Good for us this time of year I suppose !
Nance

ps, "sssssh, no rain" !


----------



## jojo (Sep 20, 2007)

Wils & Nance said:


> ps, "sssssh, no rain" !



ssshhhh, I think you've got that coming for the weekend LOL!!!

Jo


----------



## Wils & Nance (Dec 31, 2007)

Thanks Jojo,
Cheer me up some more, why don't you !
I've got the weekend off..........I want sunshine !
Nance


----------



## jojo (Sep 20, 2007)

.... and its still getting hotter!!!! I'm actually starting to dream about ........ RAIN!!

Jo


----------



## Wils & Nance (Dec 31, 2007)

jojo said:


> .... and its still getting hotter!!!! I'm actually starting to dream about ........ RAIN!!
> 
> Jo


Hi Jojo,
Rain !!! we have buckets full here today, I don't think it has stopped since about 11 o'clock last night !
But I do have to say it's still quite warm...............just awfy wet too !
"so unfair"...lol !
Nance


----------



## chris(madrid) (Mar 23, 2008)

jojo said:


> .... and its still getting hotter!!!! I'm actually starting to dream about ........ RAIN!!

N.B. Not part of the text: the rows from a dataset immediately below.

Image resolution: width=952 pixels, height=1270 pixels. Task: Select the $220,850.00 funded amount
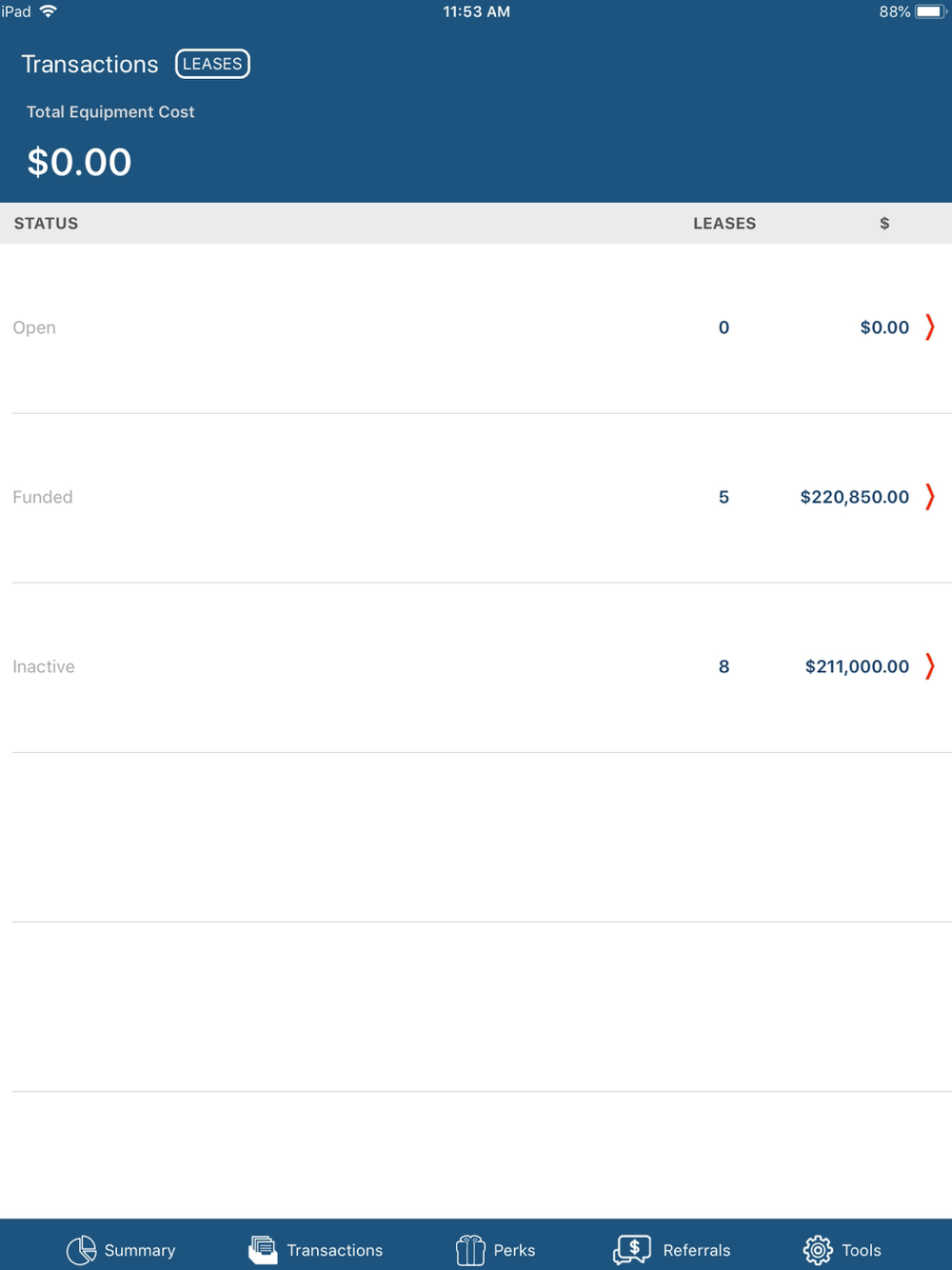(855, 497)
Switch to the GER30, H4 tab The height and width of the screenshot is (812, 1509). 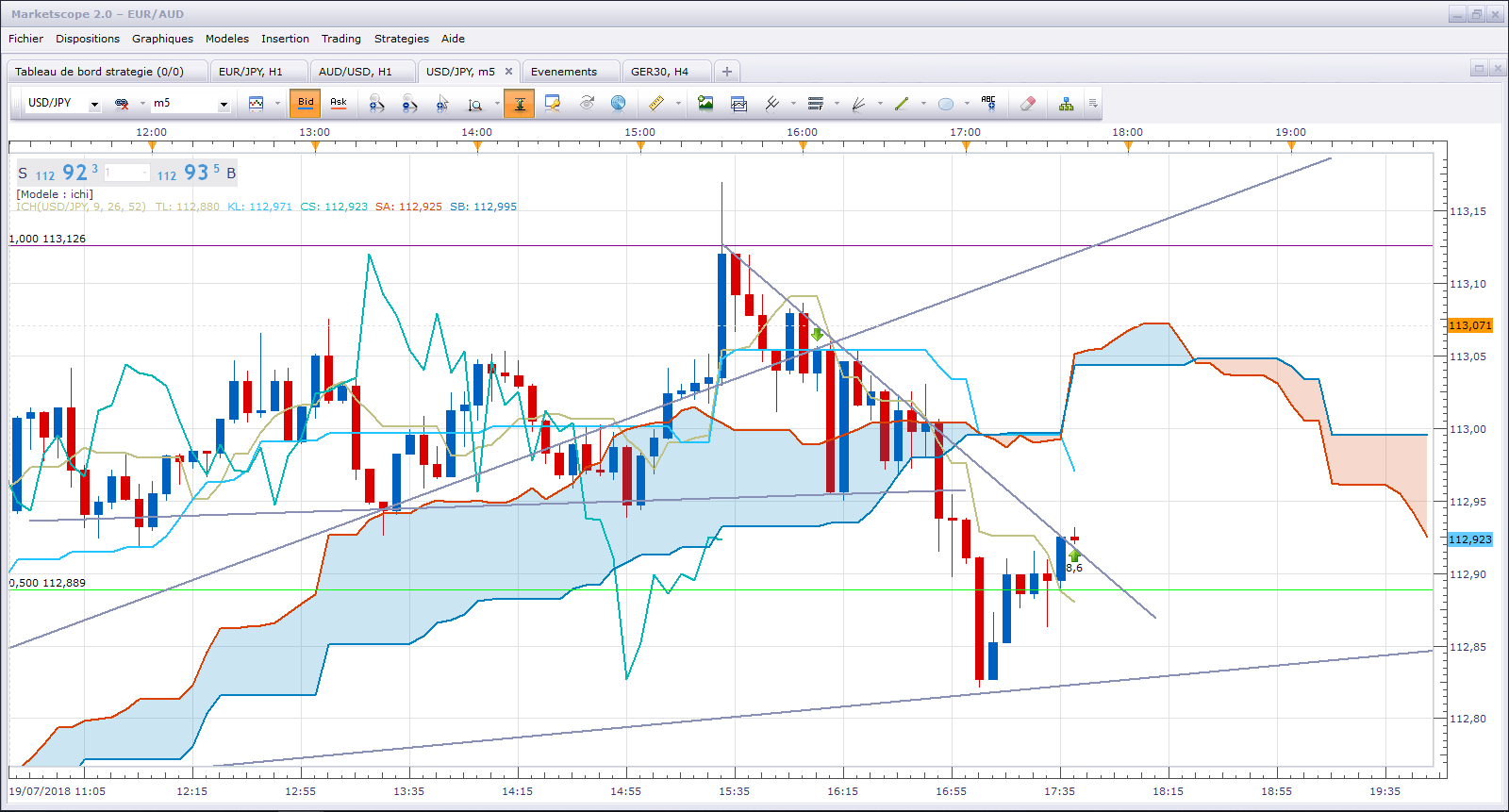click(x=659, y=72)
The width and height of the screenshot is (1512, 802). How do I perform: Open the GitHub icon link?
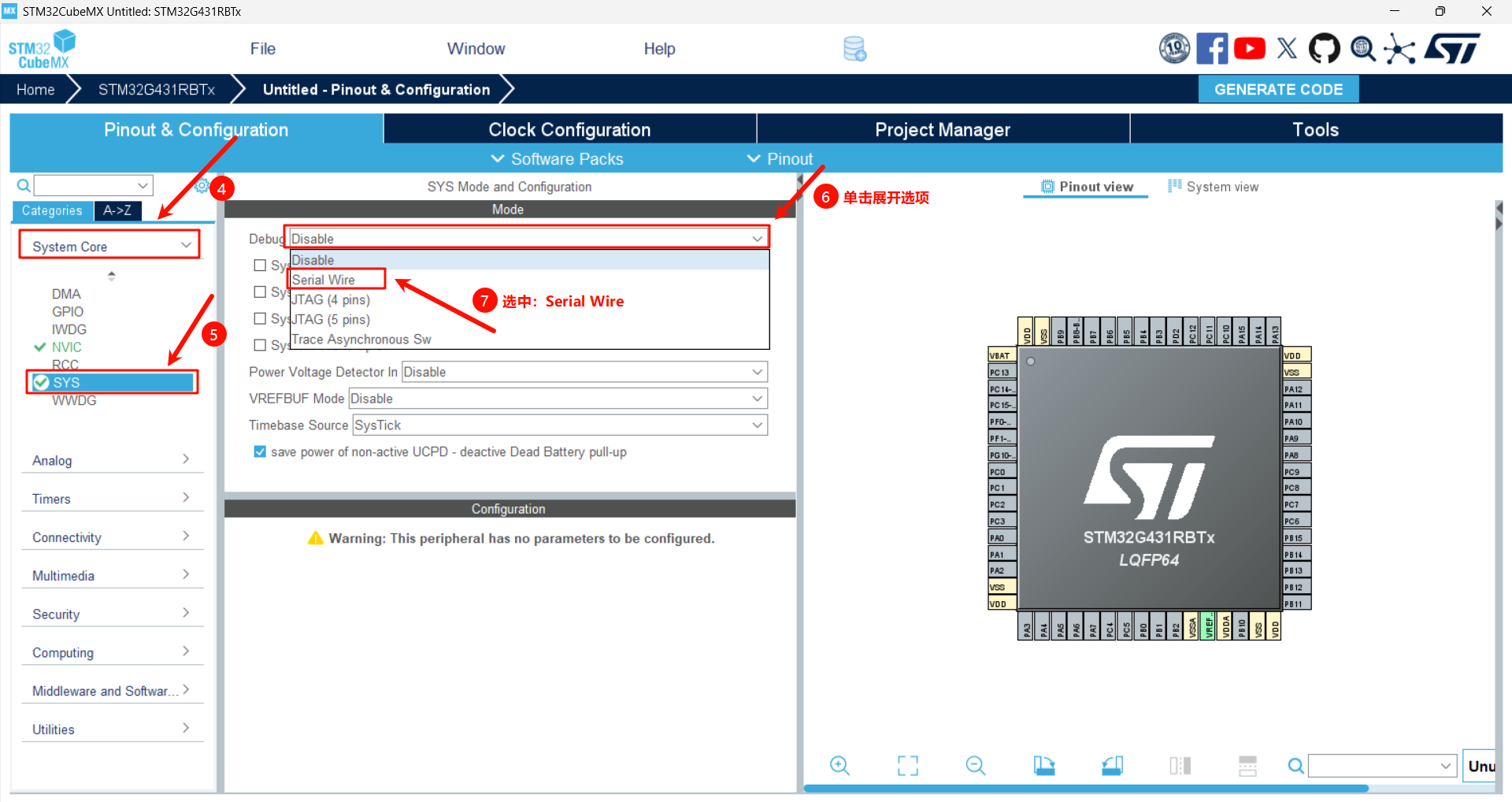1324,49
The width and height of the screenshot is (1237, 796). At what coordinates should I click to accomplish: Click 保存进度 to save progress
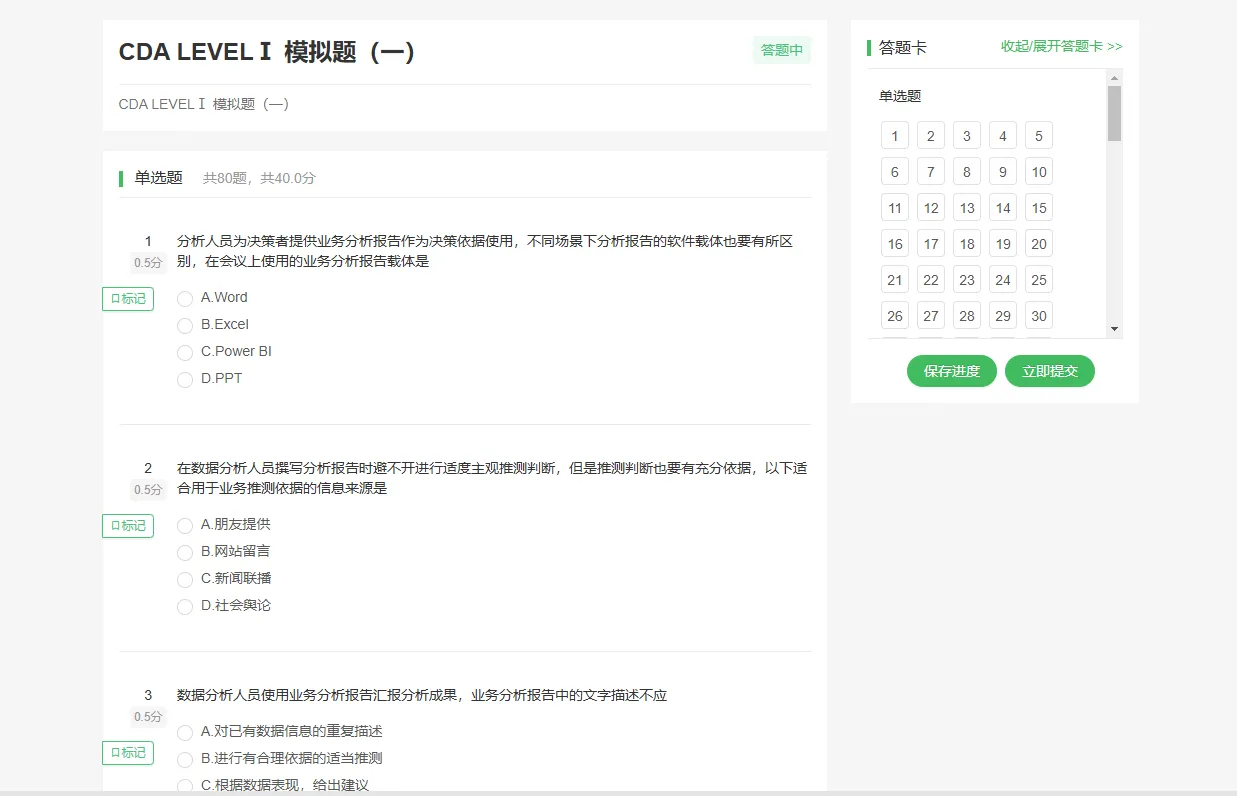tap(951, 371)
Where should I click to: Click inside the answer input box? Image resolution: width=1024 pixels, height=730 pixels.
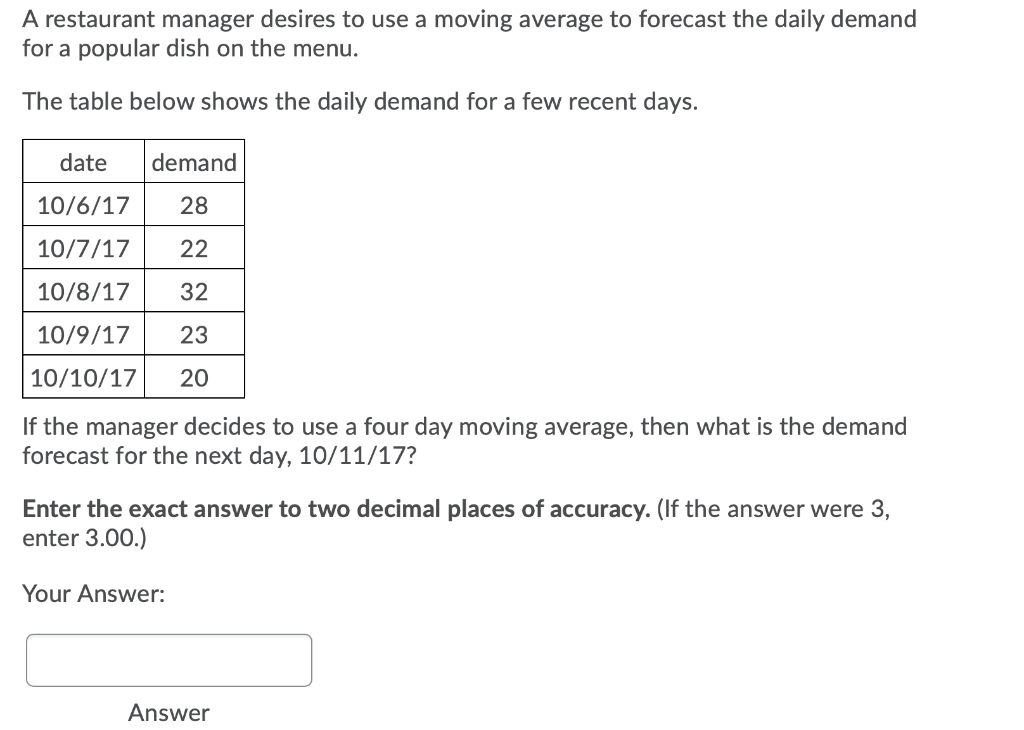point(168,660)
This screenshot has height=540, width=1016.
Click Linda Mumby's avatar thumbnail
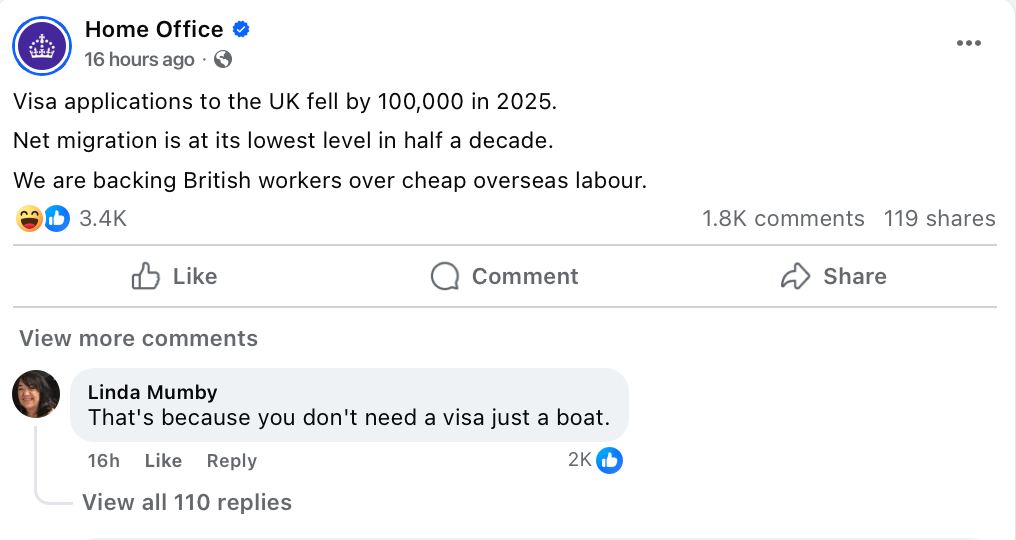(x=36, y=393)
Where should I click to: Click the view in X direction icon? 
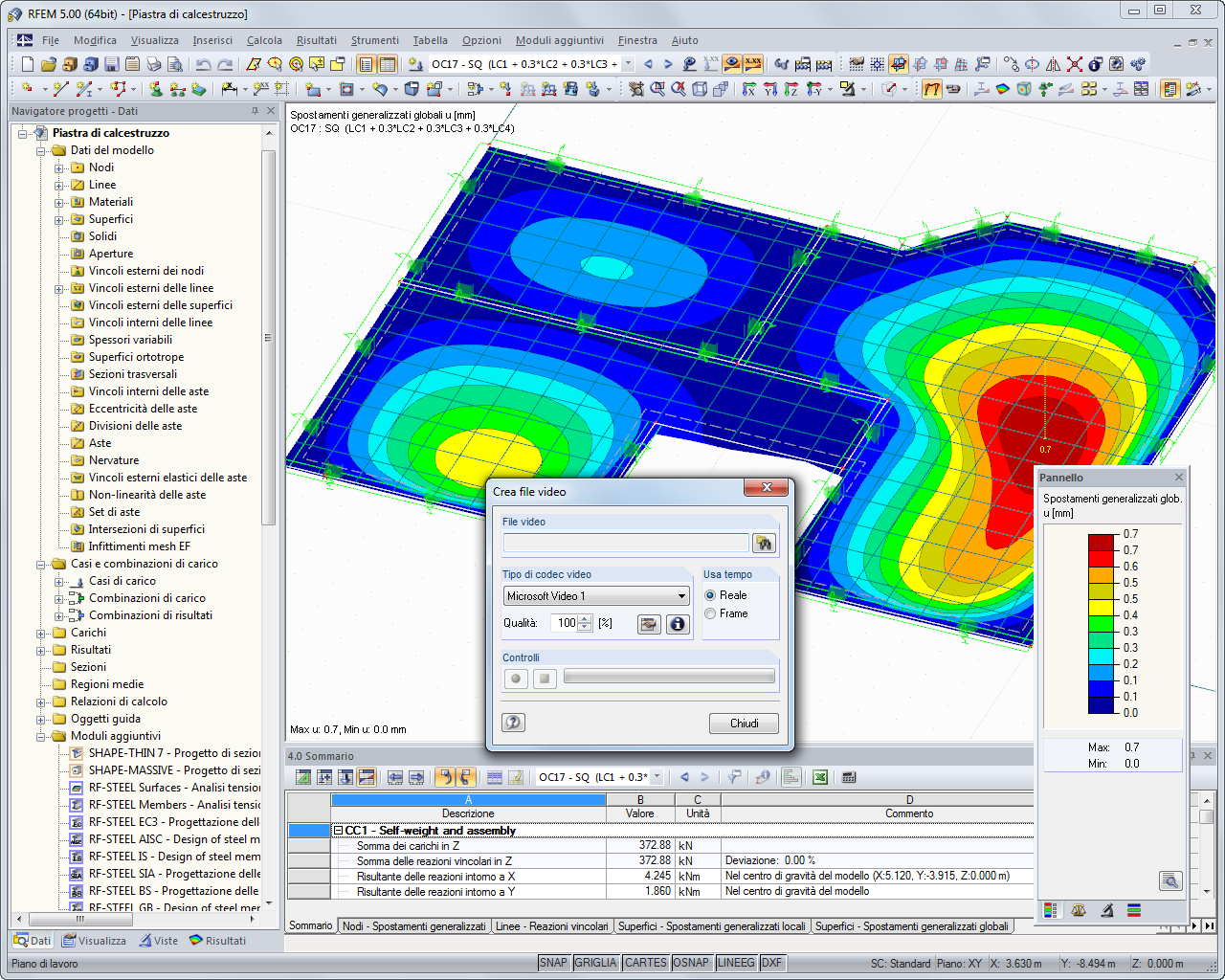pos(748,89)
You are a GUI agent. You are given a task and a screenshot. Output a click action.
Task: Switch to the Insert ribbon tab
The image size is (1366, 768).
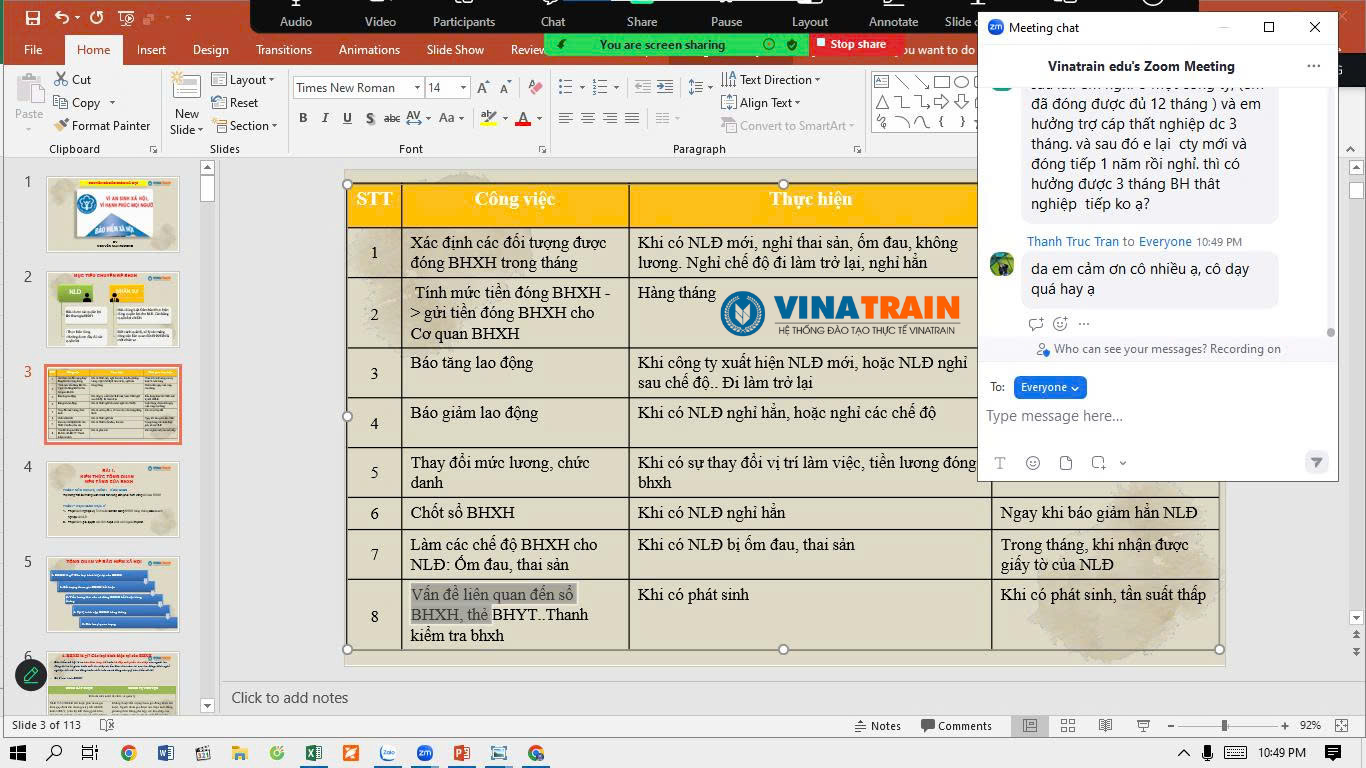[x=152, y=49]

And the forecast for next week is HOT.  

A mates in-laws moved to Spain for their health. Eventually they moved back to Scotland as they missed the rain too much.


----------



## SunnySpain (Jul 30, 2008)

Maybe your mates in-laws should have moved to Galicia - lol


----------



## chris(madrid) (Mar 23, 2008)

SunnySpain said:


> Maybe your mates in-laws should have moved to Galicia - lol


The' dinna speke glasgae in Galicia!


----------



## SunnySpain (Jul 30, 2008)

"The' dinna speke glasgae in Galicia!"

True, but they have the same music - lol


----------



## jojo (Sep 20, 2007)

OMG - we have cloud, thick heavy cloud in Alhaurin de la Torre today!! I never thought I'd be pleased to see that, but its lovely and cool here... well its 28c with a nice breeze!!! YAY!

Jo


----------